Charge - 1st degree possession of marijuana - Bond $10,000, Class C Felony Less than the maximum bond by $5,000

Charge - trafficking cocaine - Bond $20,000. Class A Felony Now this one could have been considered drug trafficking and the bond could have been set up to 1.5 million dollars, but it looks like the judge went for the Class A Felony bond and not the drug trafficking bond.

In at least two cases John Alexander Rochester's bond was half (or less)what other people charged with the same crime had to pay. In most of the other cases the fines are way higher than what the bond schedule says they should be. That makes this even more disgusting because the Rochester's have plenty of money while the other folks don't. The Rochester's could pay almost any bond amount and not be hurt too bad financially by it....but these other, common, regular citizens, who probably make barely above minimum wage working at Tyson or Piggly Wiggly or Bill's Dollar Store, will go broke trying to scrape up enough money to get out.

Yesterday I mentioned that John Alexander Rochester, should have enhancements added to his sentence because he was within a three mile radius of the schools and many public housing complexes. Ashland is tiny. Just about everything in it is in a three mile radius. Here are the parts of the Alabama Code that deal with sales within a three mile radius.
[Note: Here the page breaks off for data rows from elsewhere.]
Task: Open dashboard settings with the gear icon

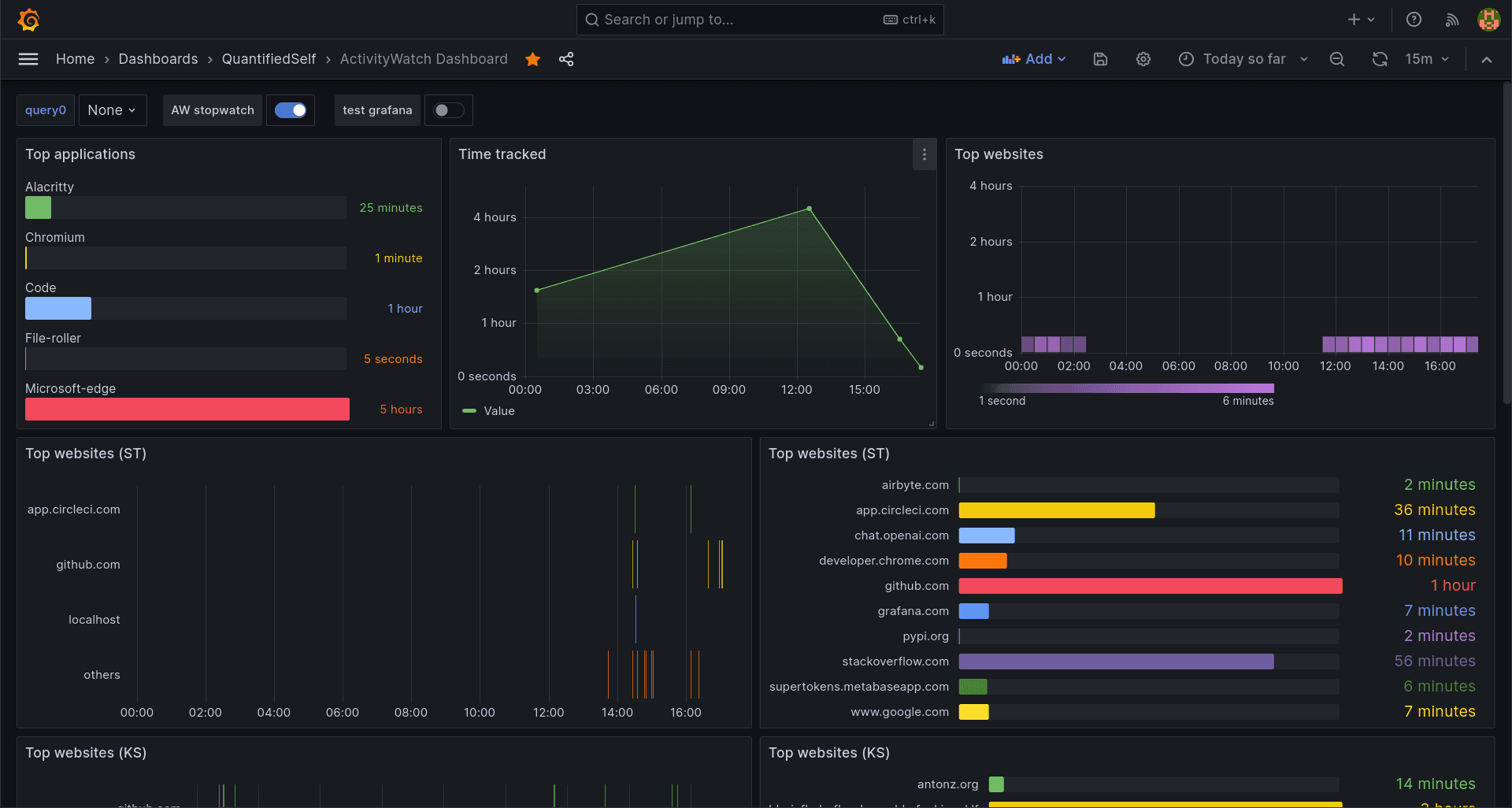Action: 1143,59
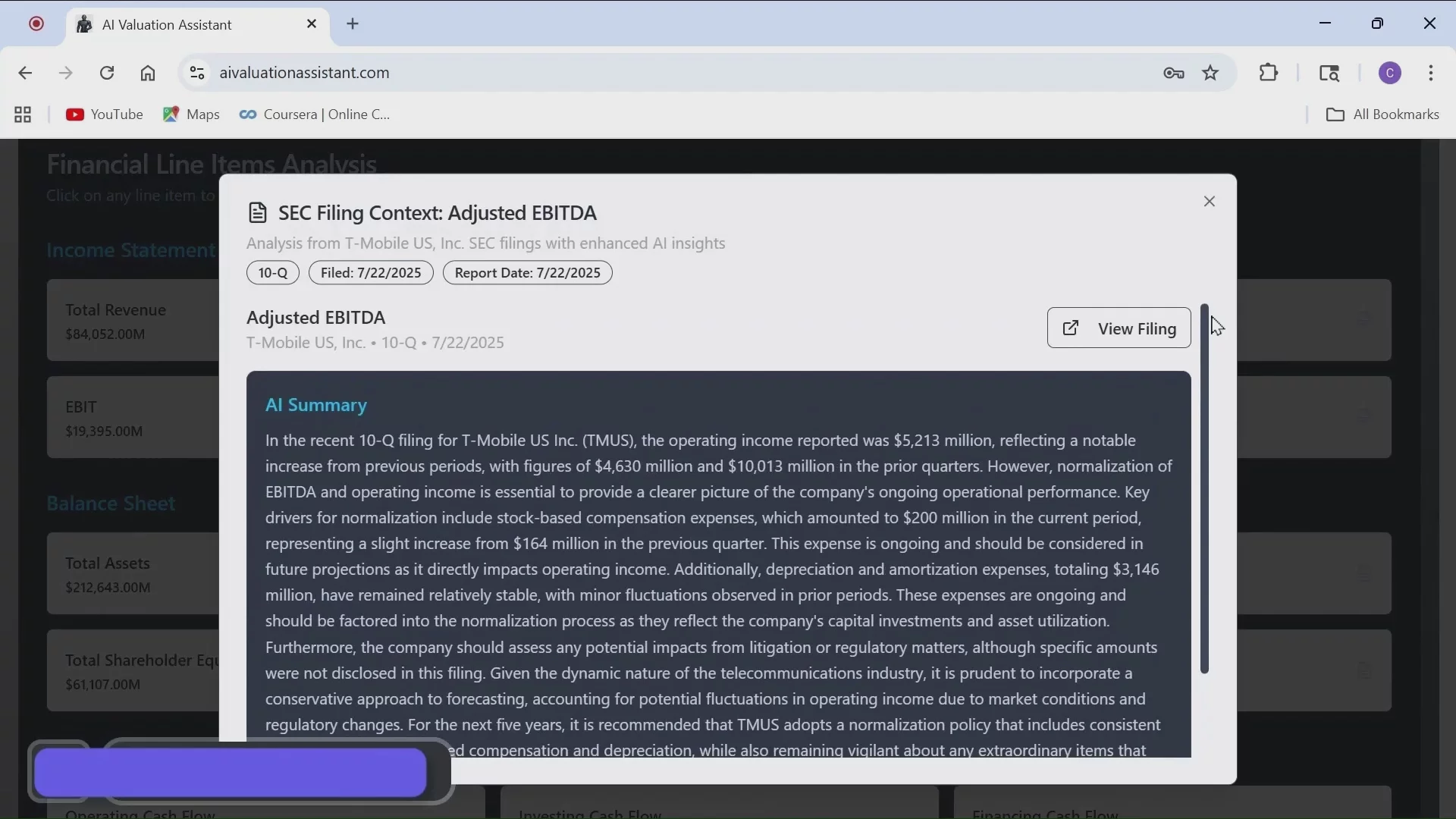
Task: Open the apps grid on the bookmarks bar
Action: tap(22, 115)
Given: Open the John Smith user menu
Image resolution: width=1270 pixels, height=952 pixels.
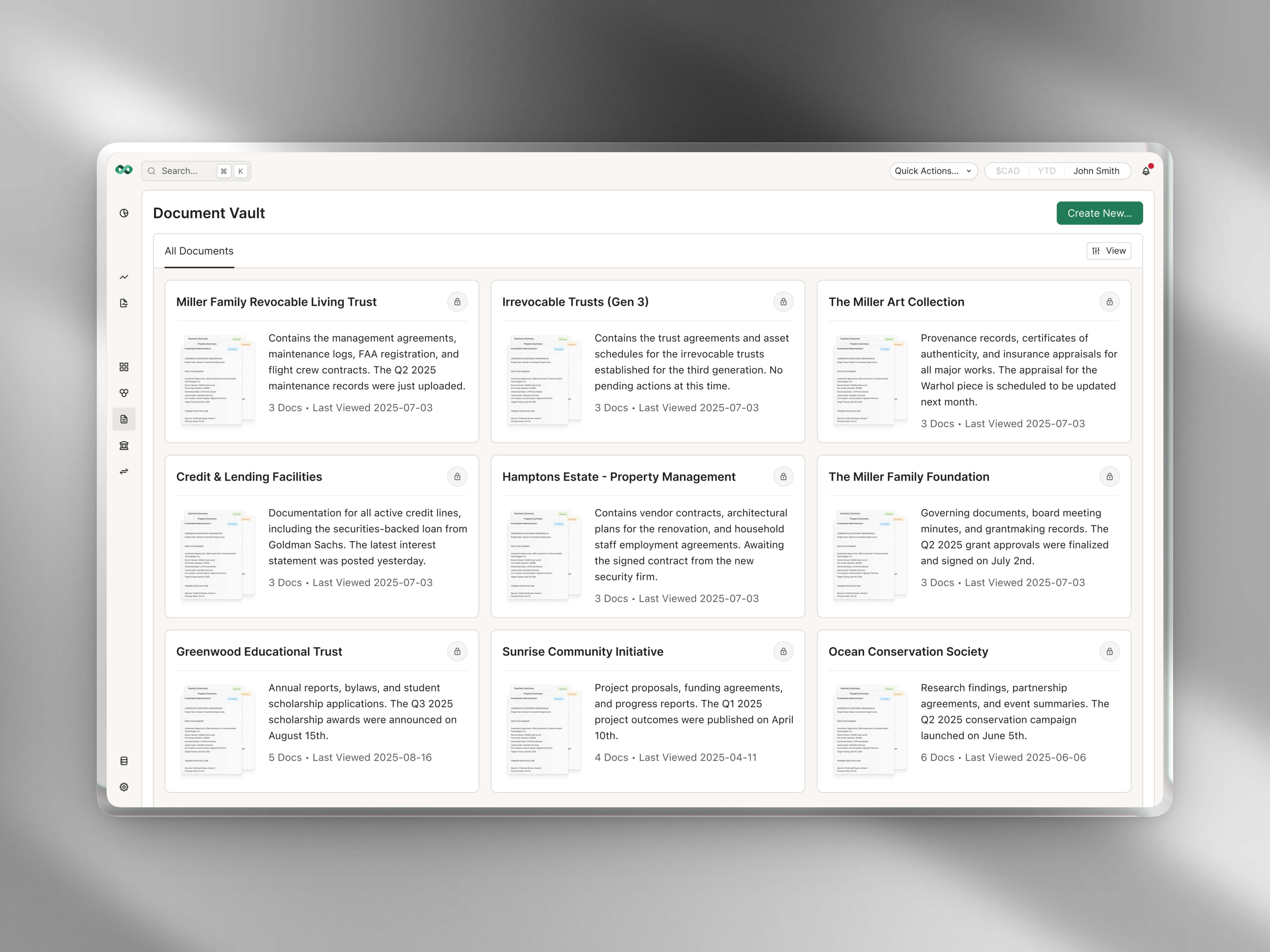Looking at the screenshot, I should 1096,171.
Distribution within three miles of a school 5 year enhancement with no provision for probation
Distribution within three miles of public housing 5 year enhancement with no provision for probation aside
Use of Drug paraphernalia within three miles of public housing Subject to forfeiture

Here are the sections of the Alabama Code that deal with mandatory minimums.

Trafficking in marijuana, cocaine, meth

Sentences not to be deferred or reduced (unless the prosecutor asks for it to be or the defendant narcs out his connections, or attends treatment and pays his/her fines and court costs)

Now, I can already picture Fred Thompson, the D.A., asking for a sentence reduction for JAR and it being granted by Judge Simpson because John Alexander Rochester was able to pay his way out. Yep...theres actually a provision for folks who have money.
I don't know how the enhancements will affect this case or the possibility of the prosecutor asking for a reduction in sentence. If anyone out there knows please post the answer or email me.

This is so VILE! There ought not be two sets of rules in our judicial system. This case clearly shows that we do, in fact, have two sets of rules and that the main rule is you can have exactly as much justice as you can afford.